● **GIVEN RECORDS**
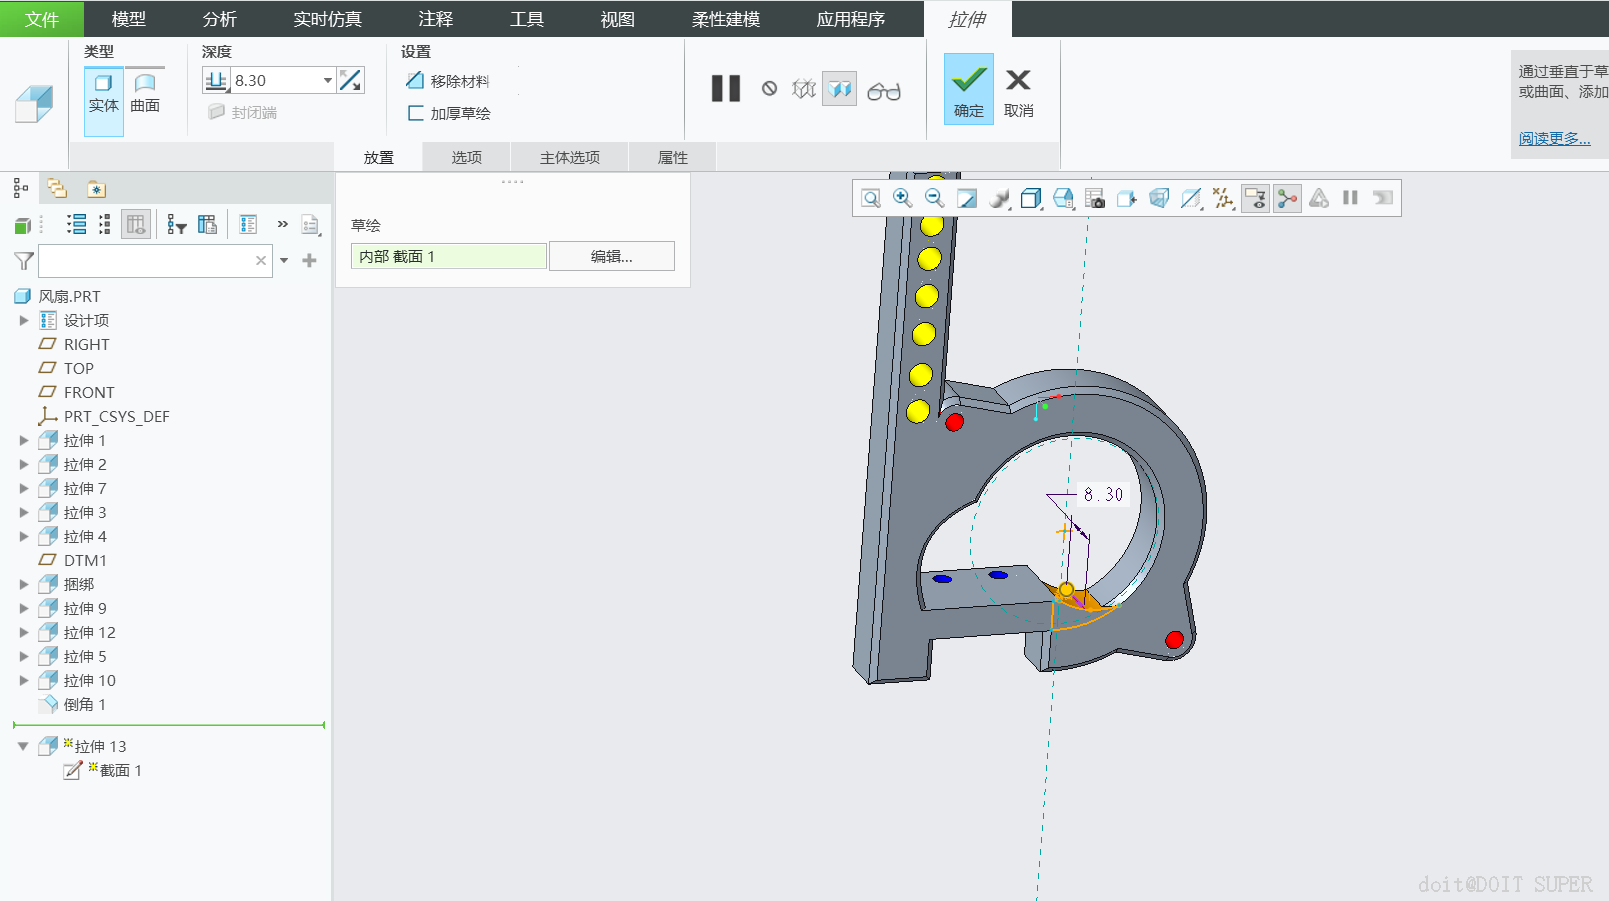The height and width of the screenshot is (901, 1609).
Task: Click the glasses preview icon
Action: [x=883, y=91]
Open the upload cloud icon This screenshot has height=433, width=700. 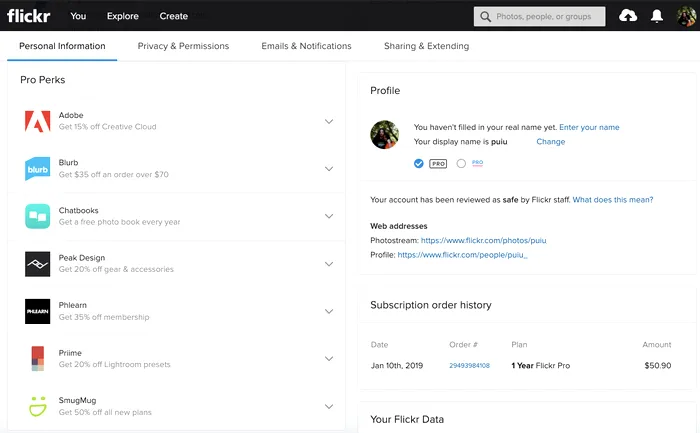tap(628, 16)
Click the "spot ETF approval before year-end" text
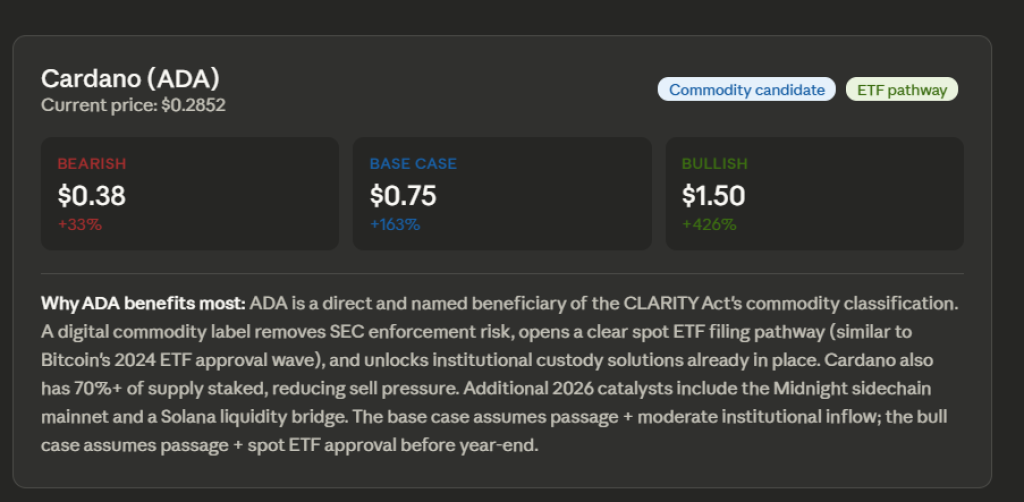Screen dimensions: 1024x502 (414, 445)
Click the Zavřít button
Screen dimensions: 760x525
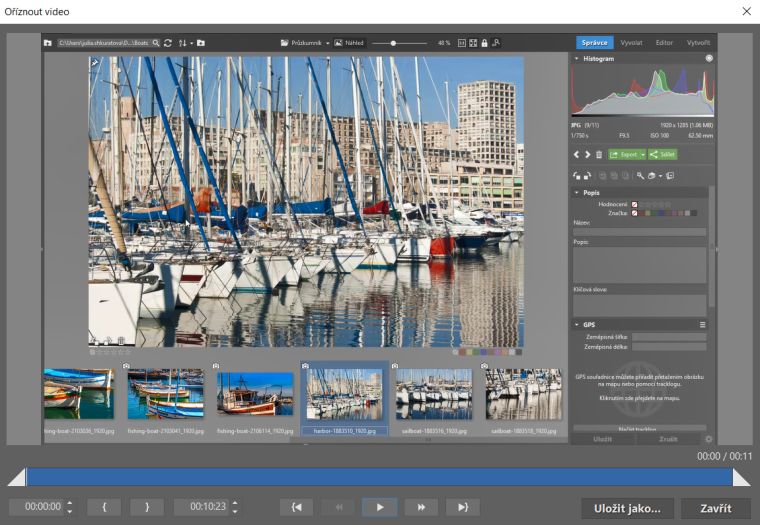tap(715, 508)
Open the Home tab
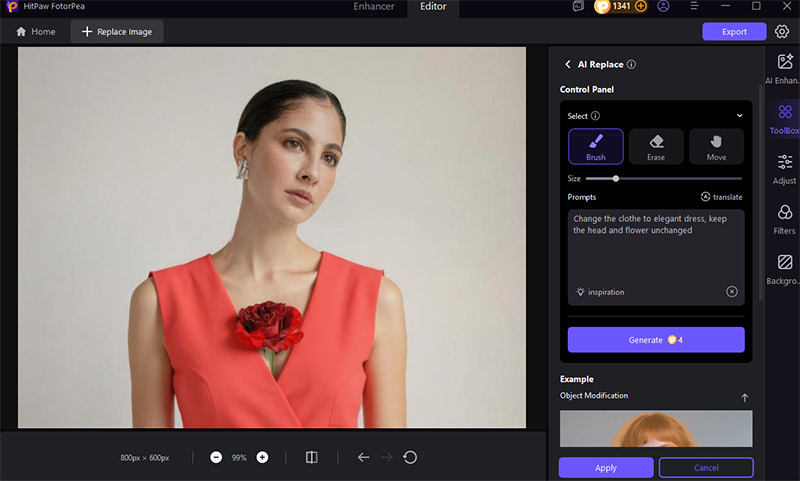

● **INSTRUCTIONS TO FOLLOW**
From the line that contains "Click the Zavřít button" to the final line of the entries, reproduce every line exactly, both ends included. Leave out all pictures.

● **YOUR SOLUTION**
Click the Zavřít button
Screen dimensions: 760x525
tap(715, 508)
Open the Home tab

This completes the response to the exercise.